First, you need the list of files in the archive. You can get it with 7za l. There is an undocumented -ba switch which makes the output easier to process. We can take the last column of that output, which holds the names of the archived files, with awk '{print $NF}'. To get the output of the command as values in your script, we can use command substitution with $() syntax.

You can use e command instead of x in your 7za file extraction command because you take only files and do not need any directory structure from the archive. Do not forget to provide the archive name as an argument.

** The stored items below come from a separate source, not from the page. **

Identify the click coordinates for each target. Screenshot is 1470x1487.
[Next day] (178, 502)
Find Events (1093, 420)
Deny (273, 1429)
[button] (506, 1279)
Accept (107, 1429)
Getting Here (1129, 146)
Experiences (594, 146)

Following the above, the script would be something like this:

#!/bin/bash

for file in $(7za l -ba compressed.7z | awk '{print $NF}') do 7za x -ooutput compressed.7z "$file" java -jar Remove_BoilerPlate_JSON_Updated.jar output/"$file" done

1

With libarchive's bsdtar + GNU tar, You could do something like:

bsdtar cf - @compressed.7z |
  tar -x --to-program='
    cat > file.json &&
      java -jar Remove_BoilerPlate_JSON_Updated.jar file.json
  '

Where bsdtar reformats the 7z file on the fly to ustar for GNU tar (as GNU tar doesn't support the 7z format), and use GNU tar's --to-program feature, to pipe each member to a program instead of storing it on disk.

Here, we do store the input always into file.json and call java on that file. If java can take the input directly from its stdin, you can just do --to-program='java -jar Remove_BoilerPlate_JSON_Updated.jar' instead. Or possibly --to-program='java -jar Remove_BoilerPlate_JSON_Updated.jar /dev/stdin'.

If it's important that java receives the file name as stored in the archive, you can get it from the $TAR_FILENAME environment variable: --to-program='f=${TAR_FILENAME##*/}; cat > "$f" && java -jar Remove_BoilerPlate_JSON_Updated.jar "$f" && rm -f -- "$f"'